On pourrait bien sûr émettre d’autres hypothèses à cette hausse contemporaine du nombre d’élèves en difficulté.  On peut notamment considérer que le « complexe éducatif » — les syndicats d'enseignants, la bureaucratie — a tout intérêt à gonfler ce nombre afin d’attirer davantage de subventions et de faire grossir leurs rangs. Ensuite, il se pourrait que l’école québécoise elle-même crée des conditions qui augmentent dans une certaine mesure les élèves en difficultés par une pédagogie inefficace ou, par exemple, par une cadre peu propice à certains profils en particulier chez les garçons. Les raisons sont sans doute complexes et multifactorielles. Mais ce qui est frappant c’est que l’on parle très peu des causes de cette augmentation récente dans le nombre des élèves en difficultés, on se concentre plutôt sur la réponse facile : l’augmentation des dépenses.

Quant aux compressions des dernières années, il faut relativiser leur ampleur. Au cours des dix dernières années, les dépenses publiques en éducation de la maternelle à la fin du secondaire, en incluant les parcours professionnels et l’éducation des adultes, sont passées de 11,3 à 12,9 milliards $ en dollars constants, une hausse de 14,1 %. Cependant, durant la même période, le nombre total d’élèves dans le secteur public a diminué de 1,05 million à 983 000, une baisse de 6,5 % (voir Figure 1 ci-dessous). Ces chiffres excluent l’éducation supérieure et les subventions à l’école privée. Les dépenses réelles pour chaque élève (c’est-à-dire en tenant compte de l’inflation) sont donc passées de 10 791 $ à 13 162 $, une hausse de 22 % en dix ans. Cette augmentation a un effet considérable sur les finances du Québec, puisque l’éducation est le second poste de dépenses en importance, derrière la santé. Pour juger de cet impact, notons seulement que si les dépenses réelles par élève étaient restées stables au cours de la période étudiée, les dépenses totales de l’État auraient été de 2,3 milliards $ moins élevées en 2015-16.



Le rapport élèves-enseignant dans les commissions scolaires est passé de 14,4 à 13,2 entre 2006-07 et 2015-16. Ce changement, qui peut sembler minime, a eu des impacts considérables sur les coûts récurrents en éducation.

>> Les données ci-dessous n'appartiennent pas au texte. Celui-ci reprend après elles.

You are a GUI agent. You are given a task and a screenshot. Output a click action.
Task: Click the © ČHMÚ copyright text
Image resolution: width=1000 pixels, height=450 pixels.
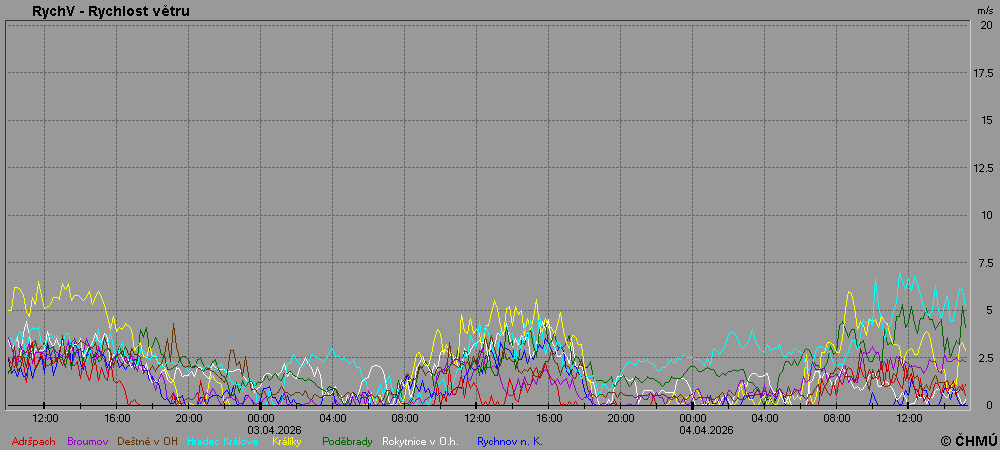pyautogui.click(x=968, y=441)
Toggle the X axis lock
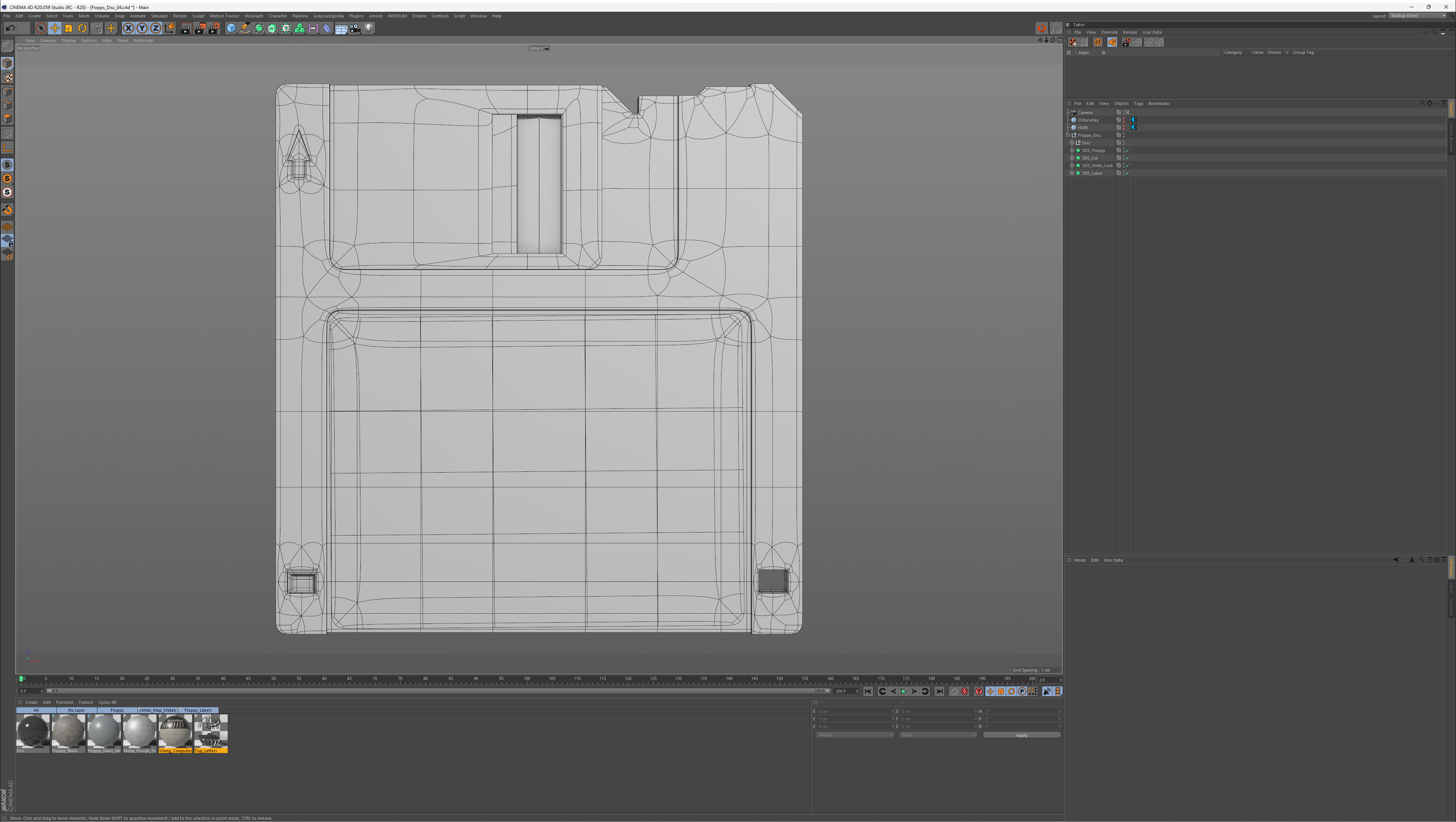Viewport: 1456px width, 822px height. click(128, 28)
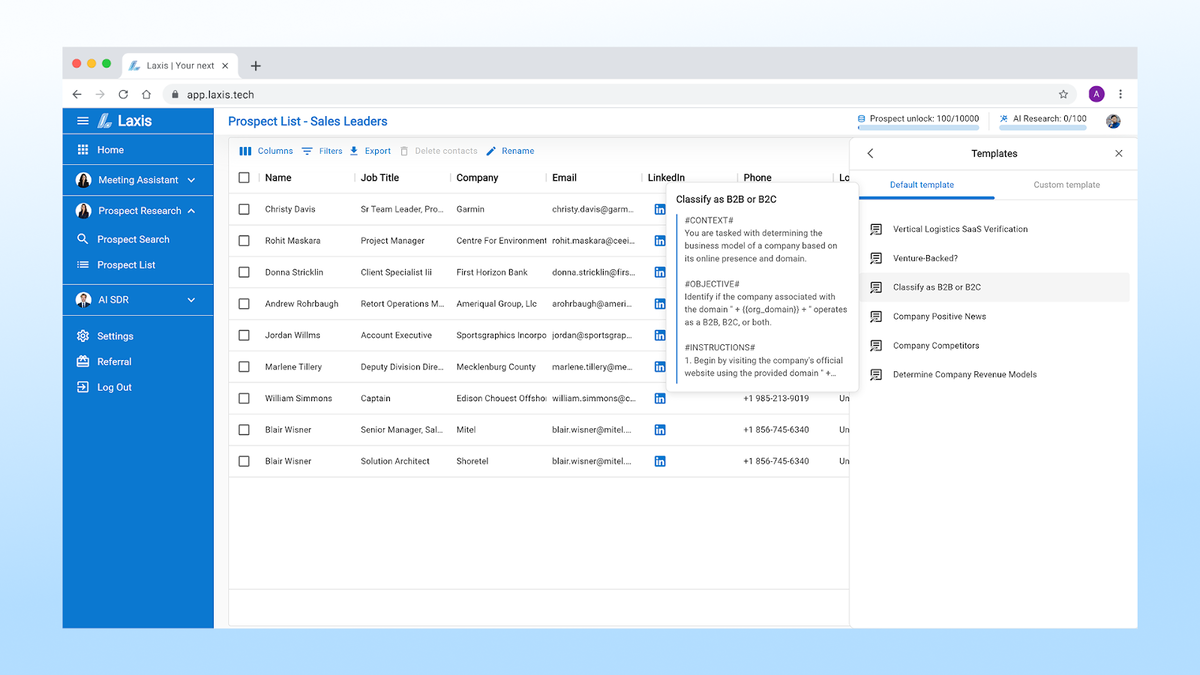
Task: Check the select-all checkbox in the table header
Action: (243, 177)
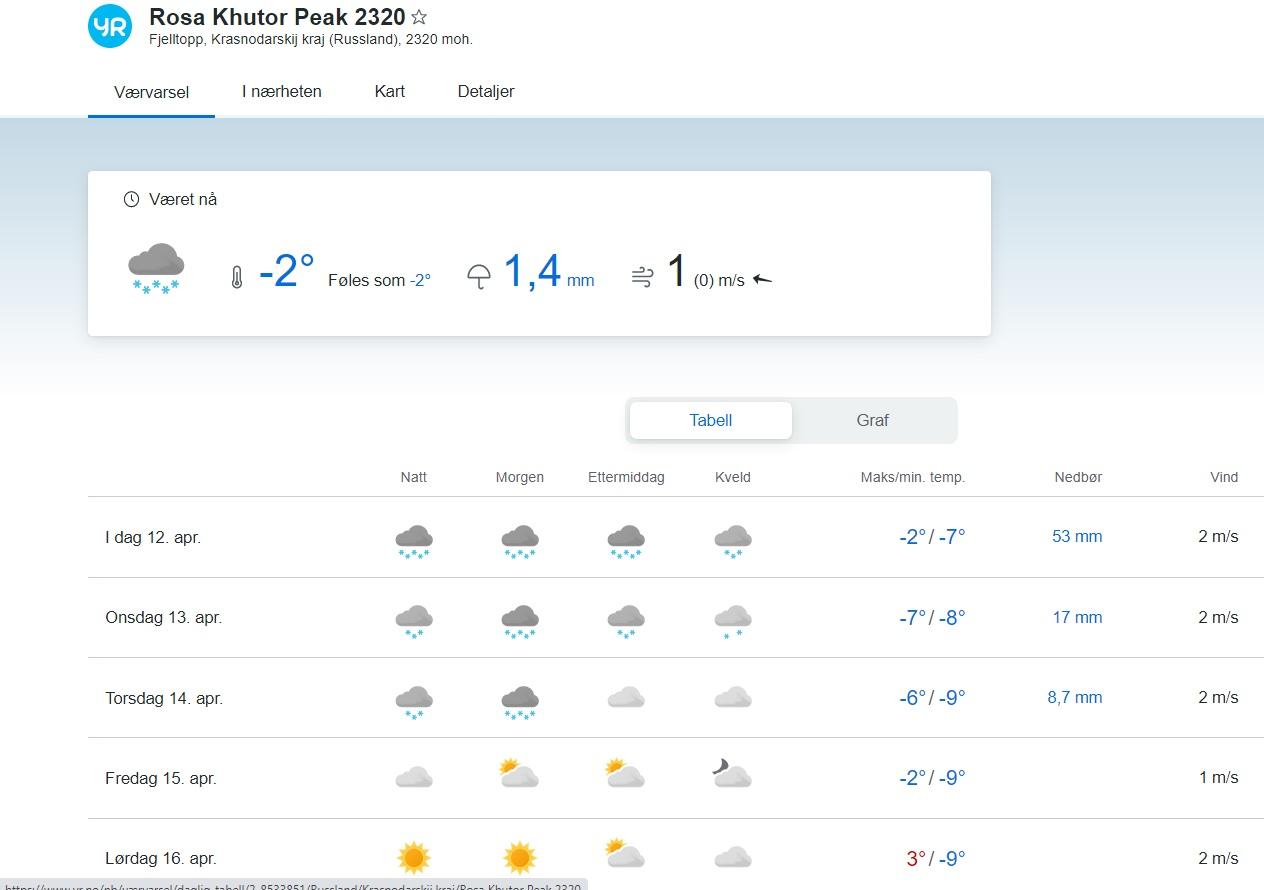Image resolution: width=1264 pixels, height=890 pixels.
Task: Click the thermometer icon
Action: click(x=236, y=278)
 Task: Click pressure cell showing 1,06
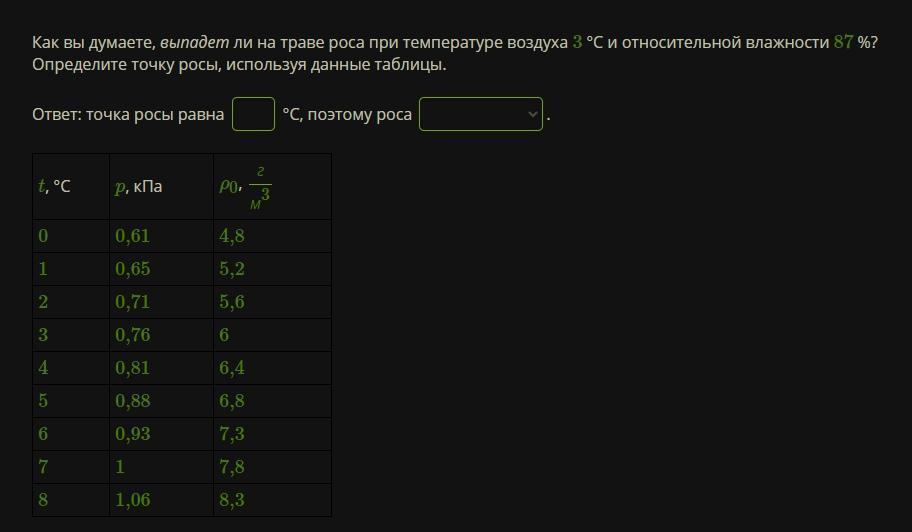[x=162, y=500]
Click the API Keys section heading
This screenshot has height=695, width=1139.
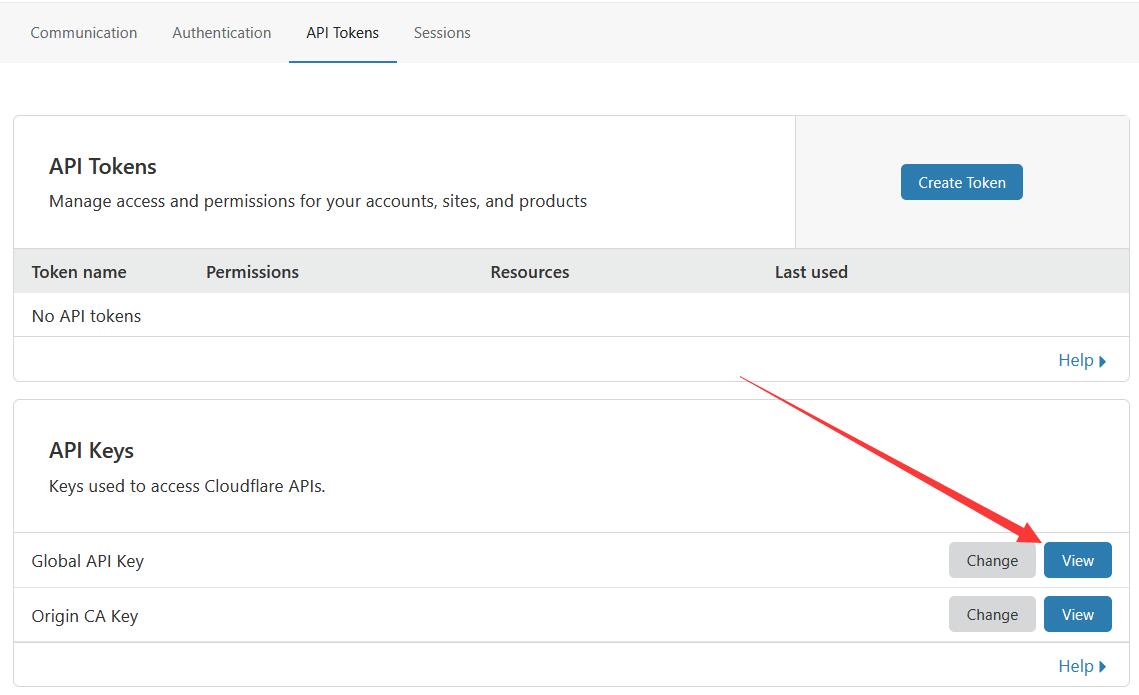coord(91,451)
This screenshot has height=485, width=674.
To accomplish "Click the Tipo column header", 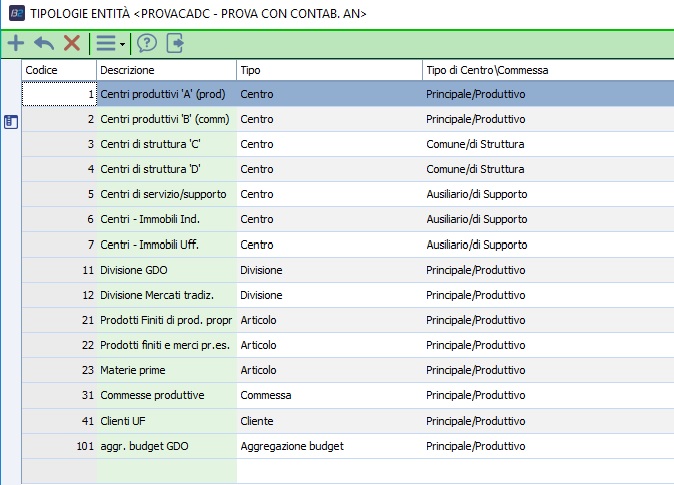I will point(329,70).
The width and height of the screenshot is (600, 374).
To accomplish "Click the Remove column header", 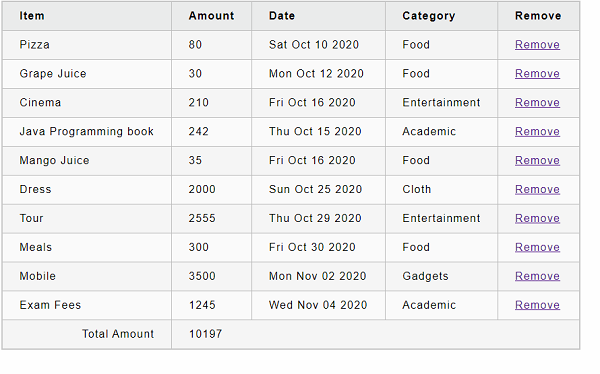I will coord(538,16).
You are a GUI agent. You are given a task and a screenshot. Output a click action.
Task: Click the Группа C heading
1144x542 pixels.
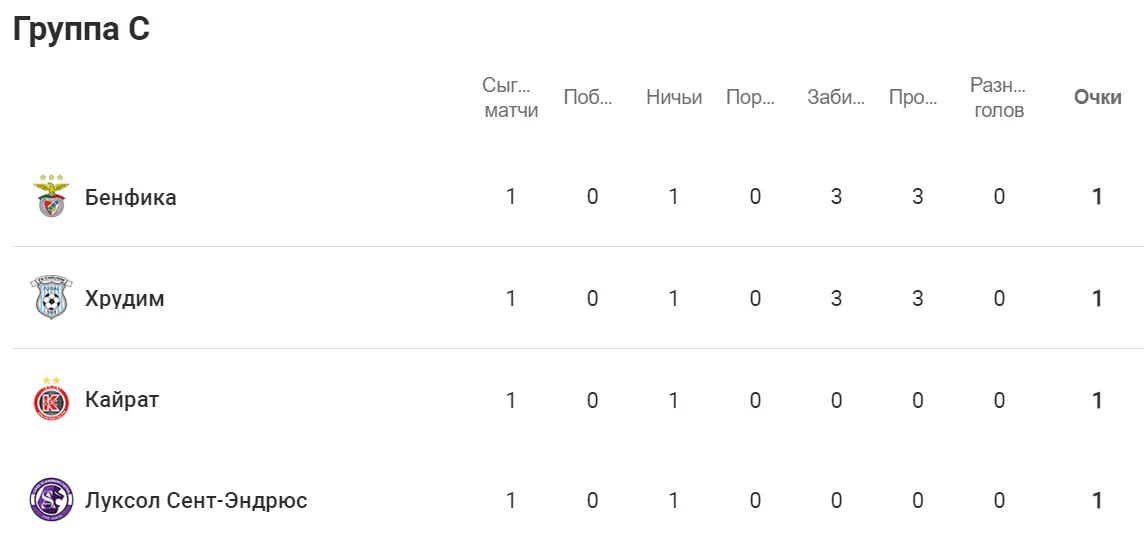81,29
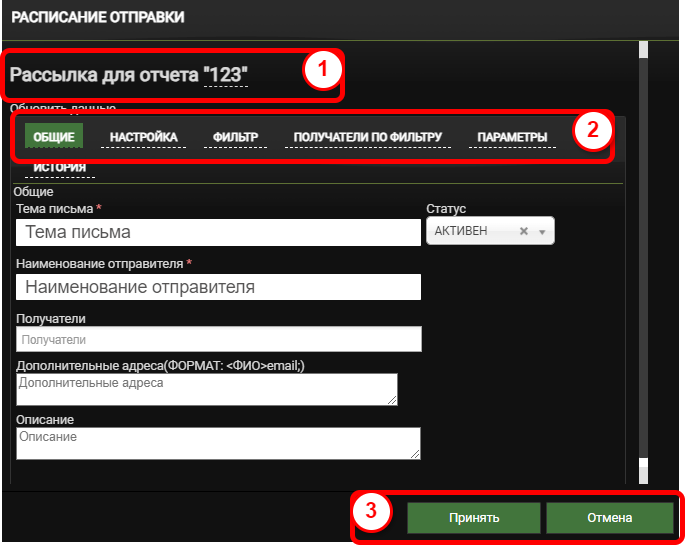Click the Обновить данные link
This screenshot has height=545, width=685.
62,107
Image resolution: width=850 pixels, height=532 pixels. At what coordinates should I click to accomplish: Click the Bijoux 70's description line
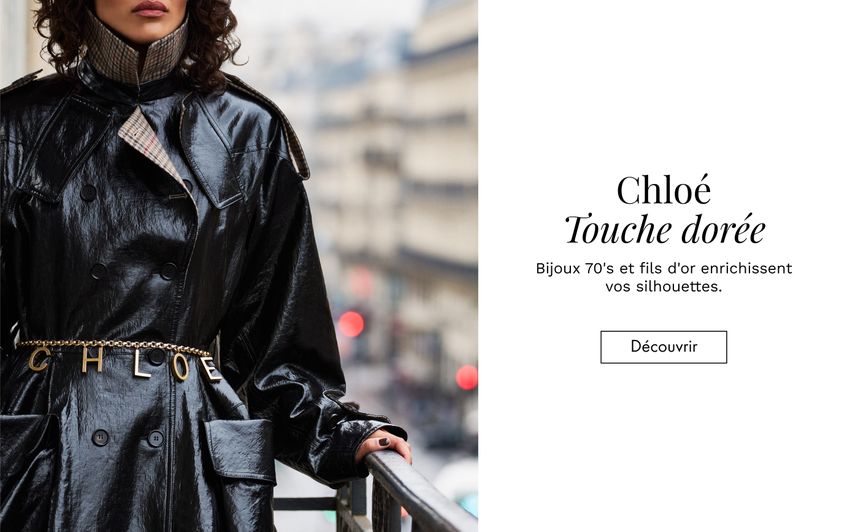point(664,268)
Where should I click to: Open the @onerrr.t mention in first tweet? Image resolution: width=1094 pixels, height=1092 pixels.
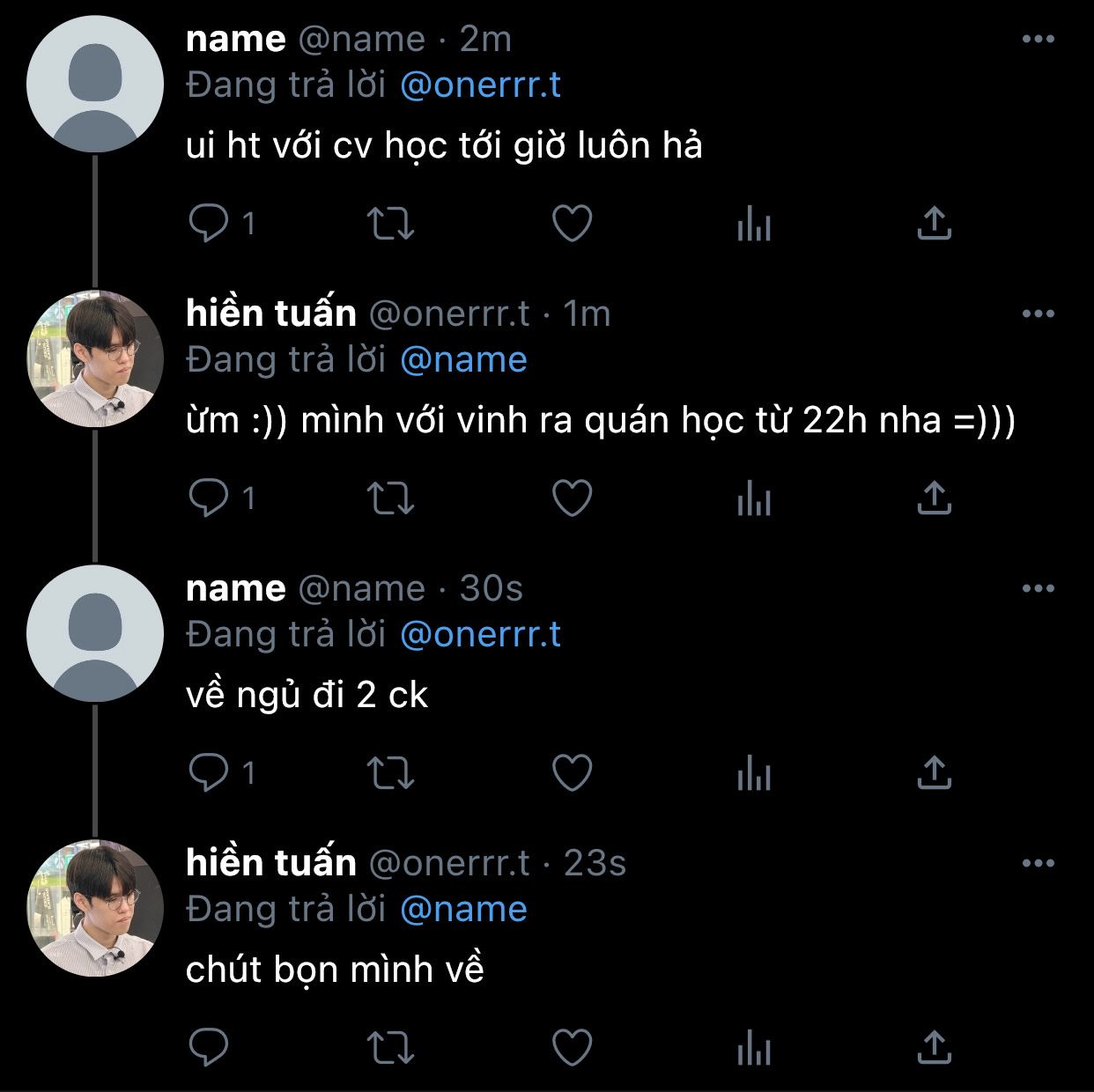[480, 85]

La deuxième cause d’augmentation des dépenses est liée aux paiements de l’État dans les caisses de retraite des employés, qui ont bondi de près de 50 % en tenant compte de l’inflation lors de cette même période. La troisième raison est le vieillissement des employés : comme on embauche pour le moment relativement peu de nouveaux professeurs, la progression automatique dans l’échelle salariale au fil des années fait augmenter les coûts par employé.


Améliorer la situation selon ces professeurs

Afin d’améliorer la situation, les enseignants interrogés réclament une nouvelle diminution du nombre d’élèves par classe et encore plus de ressources pour les élèves en difficulté.

Selon les chiffres du ministère de l’Éducation, près de 20 % des profs ont reçu une compensation financière pour des dépassements du nombre d’élèves dans leur groupe en 2016-2017, une proportion relativement stable au cours des dernières années.